* [Exercise text]
Segment Open

Waiting for the introduction of the new pope left me bored and excited. Bored because the wait in the Eternal City seemed to be taking an eternity, and excited because he might be revealed any second. There was no way to tell when the moment would come. At least, I didn’t believe there was until the seagull landed.
It was chilly and damp on the roof of the convent overlooking St. Peter’s Square in Rome. In March 2013, we built a set among the nuns for the CBS Evening News. I was anchoring our coverage of the election of a new pope after the astonishing resignation of Pope Benedict XVI, the first pope to retire in nine hundred years. I was supposed to be on a family vacation to Easter Island. As often, the family went without me. “Nine hundred years and they pick this week,” I muttered to myself. Our set had a high, commanding view of St. Peter’s Square, St. Peter’s Basilica, the Sistine Chapel—the entire Holy See (which derives from the Latin Sancta Sedes or “Holy Seat”).
The College of Cardinals flew in from around the world to roost in the Sistine Chapel where they would ask God’s guidance in their vote. The Catholic world was waiting for the traditional white smoke from the chapel’s metal stovepipe that would signal success. The first day, March 12, was filled mostly with ceremony, prayer and oaths sworn by the 115 cardinal electors in attendance. Late in the day, inside the chapel, the Papal Master of Ceremonies called, “Extra omnes!” or “Everybody out!” The electors were sealed in, watched over by God himself at the center of Michelangelo’s masterpiece ceiling. There was time that first day for only one ballot. Black smoke rose from the chimney indicating that no cardinal received the required two-thirds vote to become pope. The second day, two rounds of votes in the morning were inconclusive. All I could do, sitting in the drizzle, was prepare. I read over my notes on the three dozen most-likely candidates. An associate producer handed me a sheaf of legal-sized papers. Each page listed five candidates and a short biography so I would have something to say immediately when the pope’s name was pronounced in Latin, from the balcony of St. Peter’s Basilica. “I’m really sorry,” the young man apologized, handing me the notes. “We couldn’t get these in alphabetical order. They’re completely random.” I looked at the pages, numbered one through seven with five cardinals per page. I thanked the associate producer, praised his effort and thought, “I’ll never find the right guy listed randomly in all these pages while we’re on the air.”
Early that evening, I noticed one of Rome’s recently ubiquitous seagulls gliding in from the low, gray sky. He (or she?) came to perch on top of the Sistine Chapel chimney, which had been so stingy with history. I asked one of our cameramen to tape a close-up of the roosting gull. This passed for amusement at the time. It was after 6:00 p.m. The sun had long crossed the Tiber River and was settling into the Seven Hills. The rotund bird, white with dove gray wings, gripped the edge of the pipe with yellow talons and remained for the longest time. As the shadows climbed up Bramante’s basilica dome, the damp chill fell to forty-three degrees. After dark, just on the far side of seven o’clock, the bird heaved its wings and jumped off the chimney. Seconds later, I saw why the bird bailed. It must have gotten hot up there. At 7:06 p.m. local time, the pipe exhaled white smoke. We flashed onto the CBS network with a Special Report. In short order it was announced the new pope was Jorge Bergoglio, formerly Archbishop of Buenos Aires, Argentina. He became the first pontiff from the Americas. He selected the pontifical name of Francis, after St. Francis of Assisi.

Segment Closed

* [Collected material]
Segment Open

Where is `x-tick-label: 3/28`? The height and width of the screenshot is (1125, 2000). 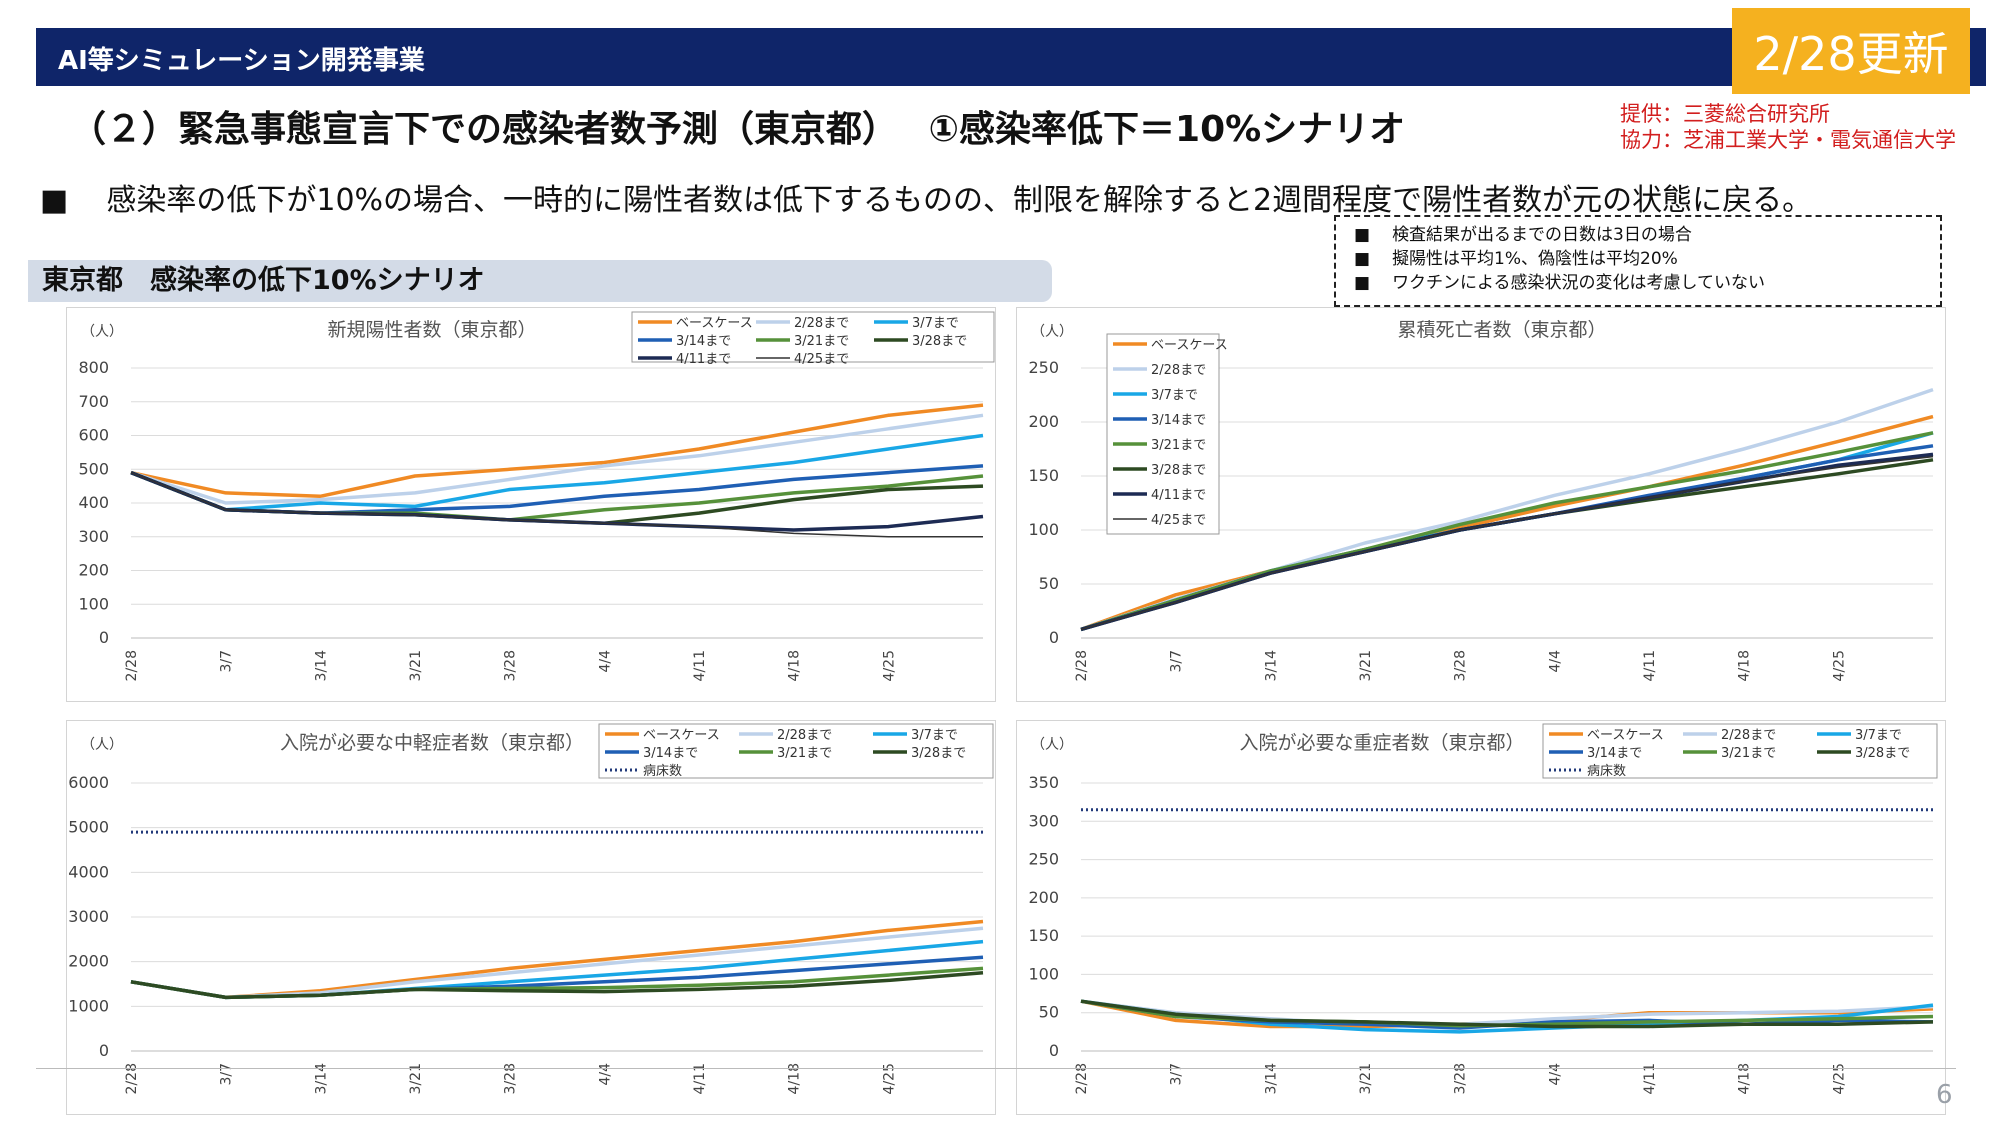 x-tick-label: 3/28 is located at coordinates (1461, 666).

Segment Closed

* [Exercise prompt] According to the account of the papal election, at what local time did the white smoke come out of the pipe? Answer from the account of the papal election alone.

* [Written response] At 7:06 p.m.